I am thinking I will peel the skin and slice it into thin strips or julienne it and stir fry it along with some other meat and veggies unless anyone has any other ideas.


----------



## FrankZ (Feb 1, 2010)

I admit, now I am curious.  I did a google search for "How to cook bamboo shoots" and came across this.  Might give ya a head start.


----------



## GB (Feb 1, 2010)

Thanks Frank. That is very helpful! One thing I learned is that I probably should not have bought it right now as it is a spring veggie. Based on the description of how to pick them though, I may be OK as mine is heavy and firm and looks like what I think a good one should look like.

I think I will boil it like the instructions say and then go from there.


----------



## FrankZ (Feb 1, 2010)

Hopefully it isn't too expensive of an experiment.  If it doesn't work out you can always consider it an experience.  Just think, sitting around with friends, describing the bitter fight with the bamboo shoot.


----------



## larry_stewart (Feb 1, 2010)

I used to eat at a Chinese restaurant that made a great Bamboo shoot and shitake mushroom dish.  The bamboo shoots were cut in a chunk ( maybe 3/4 inch cubes).  It was a stirfry with a brown sauce.  Thats the best I can do.  The sauce also had a " tang" to it, so probably had some kind of vinegar in it.


----------



## GB (Feb 1, 2010)

At $2.27 it is an experiment that I can afford to have fail 

Larry, that is quite helpful actually. That gives me some ideas. Thanks.


----------



## masteraznchefjr (Feb 2, 2010)

hmm to prepare bamboo shoots. don't peel it yet. Just cut off the pointy end and boil in water. After it has cooled, peel the skin off when it is fairly warm to touch.  Now do whatever you want with it. like stirfry with pork , carrots, tofu and shitake mushrooms. or cook it with ginger, whole chicken, and radish to make Chinese style soup.


----------



## GB (Feb 2, 2010)

Thanks master. How long does it usually take to boil it? Also, how long can it last before cooking? I am going on vacation next week. Do I need to use it before that?


----------



## masteraznchefjr (Feb 2, 2010)

I don't really know how long to boil it. I asked my mom and she said until you can poke a chopstick through it.
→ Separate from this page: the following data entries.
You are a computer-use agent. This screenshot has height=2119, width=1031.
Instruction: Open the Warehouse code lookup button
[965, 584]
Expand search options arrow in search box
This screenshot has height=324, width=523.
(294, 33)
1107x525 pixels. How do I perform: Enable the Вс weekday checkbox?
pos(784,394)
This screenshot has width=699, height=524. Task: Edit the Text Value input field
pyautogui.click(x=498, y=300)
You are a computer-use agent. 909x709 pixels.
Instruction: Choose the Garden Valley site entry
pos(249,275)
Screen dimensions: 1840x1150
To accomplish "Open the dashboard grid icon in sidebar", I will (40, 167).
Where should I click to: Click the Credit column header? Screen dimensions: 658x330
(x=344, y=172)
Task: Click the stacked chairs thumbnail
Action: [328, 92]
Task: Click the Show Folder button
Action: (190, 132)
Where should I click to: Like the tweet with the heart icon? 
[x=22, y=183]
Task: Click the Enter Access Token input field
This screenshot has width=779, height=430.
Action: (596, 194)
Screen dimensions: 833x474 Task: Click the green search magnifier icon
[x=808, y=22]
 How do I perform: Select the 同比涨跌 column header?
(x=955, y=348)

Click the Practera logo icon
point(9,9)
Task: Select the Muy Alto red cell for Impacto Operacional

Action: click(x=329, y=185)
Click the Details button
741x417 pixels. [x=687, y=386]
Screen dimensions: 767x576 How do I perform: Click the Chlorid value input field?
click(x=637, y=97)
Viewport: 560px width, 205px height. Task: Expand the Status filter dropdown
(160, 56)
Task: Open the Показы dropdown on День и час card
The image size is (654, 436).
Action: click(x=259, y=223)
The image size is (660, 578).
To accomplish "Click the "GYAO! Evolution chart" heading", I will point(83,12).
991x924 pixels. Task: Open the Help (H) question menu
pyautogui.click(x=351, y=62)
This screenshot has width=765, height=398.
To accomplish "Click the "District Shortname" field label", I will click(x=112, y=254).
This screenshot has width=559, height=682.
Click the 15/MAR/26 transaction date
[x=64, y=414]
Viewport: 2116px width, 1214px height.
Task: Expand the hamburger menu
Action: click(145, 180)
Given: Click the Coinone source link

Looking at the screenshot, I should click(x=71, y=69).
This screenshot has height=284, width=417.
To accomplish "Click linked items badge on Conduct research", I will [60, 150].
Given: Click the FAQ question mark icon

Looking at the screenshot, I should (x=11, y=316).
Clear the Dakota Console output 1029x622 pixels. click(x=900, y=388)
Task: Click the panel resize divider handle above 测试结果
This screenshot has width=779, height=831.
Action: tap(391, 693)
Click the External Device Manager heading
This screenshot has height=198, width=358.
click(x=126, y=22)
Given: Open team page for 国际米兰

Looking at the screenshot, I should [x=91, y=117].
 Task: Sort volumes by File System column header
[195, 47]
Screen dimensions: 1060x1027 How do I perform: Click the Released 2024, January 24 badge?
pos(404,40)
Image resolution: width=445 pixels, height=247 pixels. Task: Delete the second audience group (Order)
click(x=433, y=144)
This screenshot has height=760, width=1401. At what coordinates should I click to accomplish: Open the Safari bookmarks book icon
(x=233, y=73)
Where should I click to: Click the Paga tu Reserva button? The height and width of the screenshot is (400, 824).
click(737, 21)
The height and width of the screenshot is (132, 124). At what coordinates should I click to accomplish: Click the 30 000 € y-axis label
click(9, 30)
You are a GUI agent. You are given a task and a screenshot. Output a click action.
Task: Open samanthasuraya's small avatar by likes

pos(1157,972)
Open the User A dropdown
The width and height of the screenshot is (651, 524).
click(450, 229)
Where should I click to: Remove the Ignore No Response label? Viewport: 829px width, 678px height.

Usually my family finishes the whole bamboo in one day so we never actually had leftover bamboo. 

I found some videos that might help, though differs from what my mom says. -_- 
I'd Rather Be...In Japan:Bamboo. Dig it. Boil It. Cook it with Wild Veggies...


----------



## GB (Feb 2, 2010)

Thanks master! That is really good info. The videos were very helpful.


----------



## Cooking Goddess (Feb 2, 2010)

Looks like a loaf of Italian bread with mozzarella cheese down the middle...


----------



## GB (Feb 2, 2010)

LOL I guess it does from that picture. I should have put something else in the picture to show the scale. It is about 4 inches long and about 2 wide.


----------



## FrankZ (Feb 2, 2010)

Yer not feeding a family of 6 on that thing then.


----------



## GB (Feb 2, 2010)

We don't eat a lot


----------



## spork (Feb 3, 2010)

GB, it might help to think of them as the tough ends of asparagus, more sweetish than bitterish.  Boil them however long you want; they will retain their crunch and fiber.  I mostly use them in stir-fry, and pickle the remainder.

Don't forget to collect some food stories from your coming vacay!


----------



## GB (Feb 3, 2010)

Thanks Spork. And don't you worry, there will be stories and pictures aplenty


----------